Édition du lundi 15 octobre 2001
Le Sénat pourrait adopter l'obligation d'une déclaration préalable des "rave parties"
La Commission des lois du Sénat a adopté des amendements au projet de loi sur la sécurité quotidienne tendant à prévoir une déclaration préalable des "rave parties", à mieux associer les maires à la politique de sécurité et à permettre l'intervention des forces de l'ordre en cas d'occupation des halls d'immeubles.
Le Sénat devrait aussi adopter mercredi prochain la panoplie d'amendements déposée par le gouvernement permettant d'autoriser notamment la fouille des véhicules et le renforcement des mesures de sécurité dans les lieux recevant du public.
La Commission des lois a donné un avis favorable pour l'ensemble des treize amendements du gouvernement, estimant que "la gravité de la situation justifiait le recours à des procédés exceptionnels". En effet, la procédure parlementaire n'autorise pas le dépôt de nouveaux amendements après la réunion de la Commission mixte paritaire composée de députés et de sénateurs.
Les mesures gouvernementales sont proposées au Parlement pour une période déterminée, jusqu'au 31 décembre 2003. Elles feront l'objet d'un rapport au Parlement avant cette date pour lui permettre "d'en évaluer l'application".
Ces nouvelles dispositions seront discutées mardi et mercredi en séance publique au Palais du Luxembourg lors de l'examen du texte, en nouvelle lecture, avant d'être soumises aux députés en dernière lecture en vue d'une adoption définitive par le Parlement.
Les opérations de fouille des voitures seront effectuées dans le but de rechercher ou de poursuivre des infractions portant atteinte à la sécurité publique, en matière d'actes de terrorisme, d'infractions à la législation sur les armes, les explosifs ou le trafic de stupéfiants. Elles concerneront les voitures circulant, arrêtées ou stationnant sur la voie publique ou dans des lieux accessibles au public.
Les amendements proposés tiennent compte de la décision du Conseil constitutionnel du 18 janvier 1995 estimant que "pour de telles opérations, qui mettent en cause la liberté individuelle, l'autorisation d'y procéder doit être donnée par l'autorité judiciaire". Ainsi, elles seront subordonnées à des réquisitions écrites et motivées du procureur de la République.

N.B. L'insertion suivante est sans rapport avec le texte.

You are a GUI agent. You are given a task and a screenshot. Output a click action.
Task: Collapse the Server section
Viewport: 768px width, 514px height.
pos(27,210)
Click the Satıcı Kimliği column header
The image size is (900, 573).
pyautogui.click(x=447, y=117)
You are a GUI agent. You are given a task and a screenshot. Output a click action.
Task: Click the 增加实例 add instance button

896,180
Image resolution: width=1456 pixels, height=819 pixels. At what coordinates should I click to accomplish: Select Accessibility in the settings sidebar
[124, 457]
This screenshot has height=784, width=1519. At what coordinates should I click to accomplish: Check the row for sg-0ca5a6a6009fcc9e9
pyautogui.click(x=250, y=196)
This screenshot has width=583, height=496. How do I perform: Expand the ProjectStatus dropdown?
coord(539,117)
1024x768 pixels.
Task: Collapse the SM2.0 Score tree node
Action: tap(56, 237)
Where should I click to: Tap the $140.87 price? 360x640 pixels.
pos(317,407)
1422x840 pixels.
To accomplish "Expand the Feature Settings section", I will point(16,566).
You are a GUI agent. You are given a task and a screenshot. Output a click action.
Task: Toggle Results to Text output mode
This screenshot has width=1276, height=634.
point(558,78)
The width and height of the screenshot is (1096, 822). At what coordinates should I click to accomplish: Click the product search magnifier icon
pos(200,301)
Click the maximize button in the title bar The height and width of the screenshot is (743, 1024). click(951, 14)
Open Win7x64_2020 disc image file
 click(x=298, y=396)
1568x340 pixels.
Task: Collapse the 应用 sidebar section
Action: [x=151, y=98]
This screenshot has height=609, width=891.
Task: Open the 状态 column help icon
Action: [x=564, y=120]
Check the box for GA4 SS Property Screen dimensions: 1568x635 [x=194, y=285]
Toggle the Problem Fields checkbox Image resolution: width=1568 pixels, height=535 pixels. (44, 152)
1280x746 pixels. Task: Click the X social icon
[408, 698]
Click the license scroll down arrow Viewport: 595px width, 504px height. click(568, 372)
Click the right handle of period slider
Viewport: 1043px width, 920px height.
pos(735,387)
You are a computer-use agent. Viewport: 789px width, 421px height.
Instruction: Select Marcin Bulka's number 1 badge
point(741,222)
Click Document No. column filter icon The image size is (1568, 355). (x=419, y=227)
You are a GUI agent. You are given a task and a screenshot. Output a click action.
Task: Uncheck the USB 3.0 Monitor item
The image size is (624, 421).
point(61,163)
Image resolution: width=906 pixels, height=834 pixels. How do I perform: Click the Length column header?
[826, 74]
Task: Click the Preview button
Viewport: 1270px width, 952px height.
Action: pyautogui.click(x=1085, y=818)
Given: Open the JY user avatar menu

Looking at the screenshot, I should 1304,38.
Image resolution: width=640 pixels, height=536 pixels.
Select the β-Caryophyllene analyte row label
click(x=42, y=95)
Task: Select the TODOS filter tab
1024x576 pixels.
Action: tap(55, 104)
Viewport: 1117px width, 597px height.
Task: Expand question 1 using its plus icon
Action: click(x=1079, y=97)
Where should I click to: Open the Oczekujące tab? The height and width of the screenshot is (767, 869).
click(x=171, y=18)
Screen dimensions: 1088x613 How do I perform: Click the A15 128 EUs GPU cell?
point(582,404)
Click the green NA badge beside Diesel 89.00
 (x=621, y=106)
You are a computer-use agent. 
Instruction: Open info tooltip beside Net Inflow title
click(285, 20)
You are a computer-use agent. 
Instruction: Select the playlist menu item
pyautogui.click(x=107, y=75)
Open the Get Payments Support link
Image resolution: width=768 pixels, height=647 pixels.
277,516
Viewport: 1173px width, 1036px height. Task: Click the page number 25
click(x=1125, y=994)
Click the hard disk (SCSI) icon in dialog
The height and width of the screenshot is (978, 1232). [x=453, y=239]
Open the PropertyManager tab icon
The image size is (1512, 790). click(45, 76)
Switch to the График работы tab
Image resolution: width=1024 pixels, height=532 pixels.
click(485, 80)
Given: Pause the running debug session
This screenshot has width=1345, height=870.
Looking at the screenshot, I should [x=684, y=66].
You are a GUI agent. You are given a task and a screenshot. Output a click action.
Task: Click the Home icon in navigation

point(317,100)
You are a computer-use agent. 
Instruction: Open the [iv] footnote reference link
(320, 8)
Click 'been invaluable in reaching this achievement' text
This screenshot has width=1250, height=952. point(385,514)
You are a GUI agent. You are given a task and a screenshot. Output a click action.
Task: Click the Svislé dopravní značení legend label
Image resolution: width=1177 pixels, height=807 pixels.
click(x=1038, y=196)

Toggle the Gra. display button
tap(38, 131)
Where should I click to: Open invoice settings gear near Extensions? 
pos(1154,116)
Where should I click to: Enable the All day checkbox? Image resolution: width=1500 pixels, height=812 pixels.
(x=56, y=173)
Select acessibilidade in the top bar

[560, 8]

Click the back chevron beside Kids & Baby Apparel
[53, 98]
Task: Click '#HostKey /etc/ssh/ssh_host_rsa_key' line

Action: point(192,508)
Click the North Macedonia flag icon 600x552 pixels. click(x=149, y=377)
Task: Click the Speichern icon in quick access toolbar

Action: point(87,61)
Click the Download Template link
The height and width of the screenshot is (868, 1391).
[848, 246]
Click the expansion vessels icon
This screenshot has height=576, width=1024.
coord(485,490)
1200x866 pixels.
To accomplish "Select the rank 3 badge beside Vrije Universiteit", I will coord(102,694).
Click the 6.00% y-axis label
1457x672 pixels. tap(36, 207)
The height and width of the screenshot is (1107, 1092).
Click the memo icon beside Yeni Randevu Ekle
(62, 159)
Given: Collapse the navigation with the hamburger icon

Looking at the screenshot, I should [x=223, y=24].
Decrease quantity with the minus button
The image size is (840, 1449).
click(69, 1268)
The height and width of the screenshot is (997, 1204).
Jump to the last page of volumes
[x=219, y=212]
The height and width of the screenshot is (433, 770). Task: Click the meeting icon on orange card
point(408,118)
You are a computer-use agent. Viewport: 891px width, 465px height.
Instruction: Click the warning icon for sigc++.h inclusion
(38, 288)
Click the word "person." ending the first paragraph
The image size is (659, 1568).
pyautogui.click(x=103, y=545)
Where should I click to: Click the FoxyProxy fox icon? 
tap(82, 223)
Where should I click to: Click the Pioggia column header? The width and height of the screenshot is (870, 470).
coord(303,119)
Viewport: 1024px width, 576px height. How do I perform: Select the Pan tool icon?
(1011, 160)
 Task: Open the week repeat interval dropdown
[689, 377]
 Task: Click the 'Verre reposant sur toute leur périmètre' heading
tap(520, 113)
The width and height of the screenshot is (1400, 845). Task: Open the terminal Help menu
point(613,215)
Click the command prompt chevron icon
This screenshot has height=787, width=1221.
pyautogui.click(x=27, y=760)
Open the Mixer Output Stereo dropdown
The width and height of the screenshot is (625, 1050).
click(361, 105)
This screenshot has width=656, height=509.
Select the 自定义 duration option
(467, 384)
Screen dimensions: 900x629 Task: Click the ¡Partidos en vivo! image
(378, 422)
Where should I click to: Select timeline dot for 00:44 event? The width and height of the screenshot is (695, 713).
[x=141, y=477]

Les amendements renforcent également les contrôles de sécurité pour l'accès aux aéroports, aux ports, à des lieux recevant du public ou à l'entrée des enceintes sportives et des grands magasins où il est prévu que les agents de sécurité privée puissent procéder à des fouilles.
Quant aux perquisitions, elles seront étendues au cours des enquêtes préliminaires, notamment durant la nuit.
Des amendements donnent également au juge la possibilité d'agir dans les domaines de la communication, en particulier sur les réseaux numériques et l'Internet qui sont utilisés pour des échanges d'informations entre les membres des réseaux terroristes.